# Given passage
************
Why the Premier League's TV rights deal reduces the risk of disruption to the existing rights modelAustin Houlihan
In this series of feature blogs, the Sports Business Group at Deloitte offers financial commentary on key activities in the global football industry. The sixth blog looks at the Premier League's TV rights deal, and why it reduces the risk of disruption to the existing rights model.
The sheer size of the Premier League’s new three-year £5.136 billion domestic live rights deals1 surprised many, focussing attention on the League’s remarkable growth story. In 2016/17, the first year of the new deals, Sky and BT will pay a combined £1.7 billion a season, an increase of over £1.1 billion compared to just four years previously.
The Premier League is not the only sports competition to secure substantial rights fee uplifts. Rival ‘big five’ European leagues, the UEFA Champions League, and major US sports leagues, have all recently secured substantial double-digit percentage increases. In an increasingly fragmented media landscape, broadcasters recognise that premium sports content is unique in drawing live, loyal, social audiences.
Rights fee uplifts (%):
The Premier League has now exceeded £10m per game in domestic live rights fees, well above that of rival European leagues, which make all games available for live broadcast. Yet even this is dwarfed by the £18m per game generated by the NFL. The popularity of NFL in the US, the scale of the domestic market, and the limited number of matches (267), drives such a premium fee.
It is its attractiveness in international markets that sets the Premier League apart from both other European and US leagues. The Premier League currently generates around £750m per season (c.€1 billion) from international (non-domestic) markets, substantially higher than the next highest European league, La Liga, at c.€200m per season.
In the new cycle, growth is expected in a number of markets. Securing over £1 billion a season (or €1.4 billion) is within sight, which could surpass the total broadcast revenue generated by the Champions League in its new cycle from 2015/16.
The benefit of the new deal for the wider domestic game is substantial, with the Premier League announcing that £1 billion will be redistributed to the wider game. For a club, the already substantial financial rewards are set to increase. Even in the current cycle, the lowest earning Premier League club (Cardiff City: £58m (2013/14)) earns more from central broadcast distributions, than all bar five European clubs – Real Madrid, FC Barcelona, Juventus, and the two Milan clubs – do from their corresponding domestic league deals. Under the new deals, the lowest earning club will likely earn over £85m (€120m), surpassing the total revenues earned from all sources by such storied European clubs as Ajax.
************
# Source data

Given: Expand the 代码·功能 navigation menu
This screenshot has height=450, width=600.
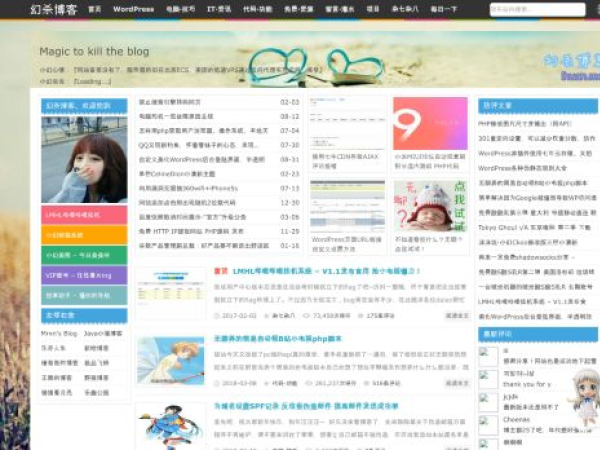Looking at the screenshot, I should (257, 9).
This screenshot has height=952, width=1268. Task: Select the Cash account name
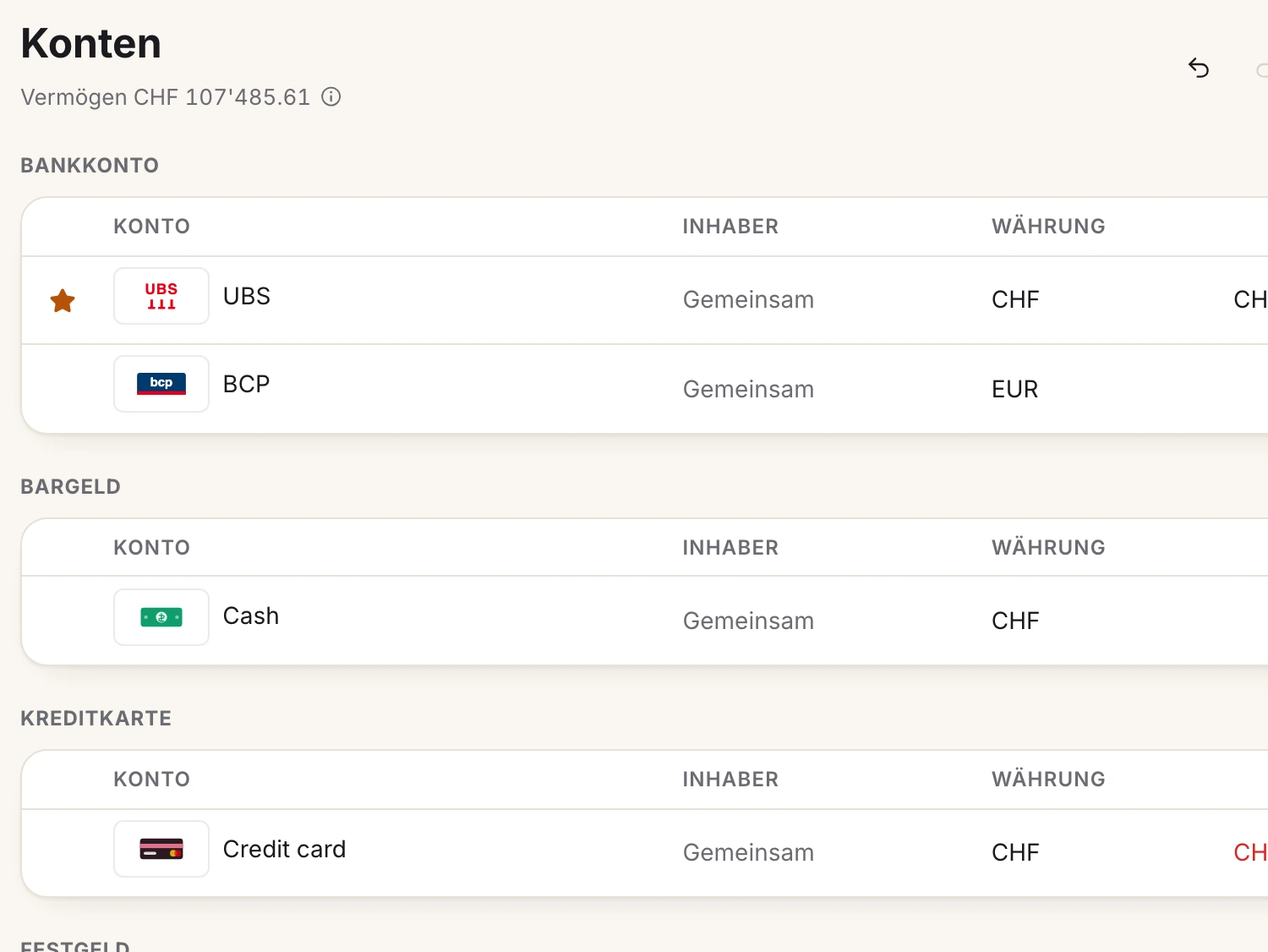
************
# Short exercise A
Summarize the blog on Premier League TV rights in two sentences.
# Short exercise B
From the blog on Premier League TV rights, extract the passage word for word, starting with "Why the Premier" and going on through "existing rights model.".

# Complete response A
The Premier League's new three-year domestic live rights deals are worth £5.136 billion, with Sky and BT paying a combined £1.7 billion a season from 2016/17, and the league earns far more from international markets than any other European league. The league has announced that £1 billion will be redistributed to the wider game, and under the new deals the lowest earning club will likely earn over £85m.

# Complete response B
Why the Premier League's TV rights deal reduces the risk of disruption to the existing rights modelAustin Houlihan
In this series of feature blogs, the Sports Business Group at Deloitte offers financial commentary on key activities in the global football industry. The sixth blog looks at the Premier League's TV rights deal, and why it reduces the risk of disruption to the existing rights model.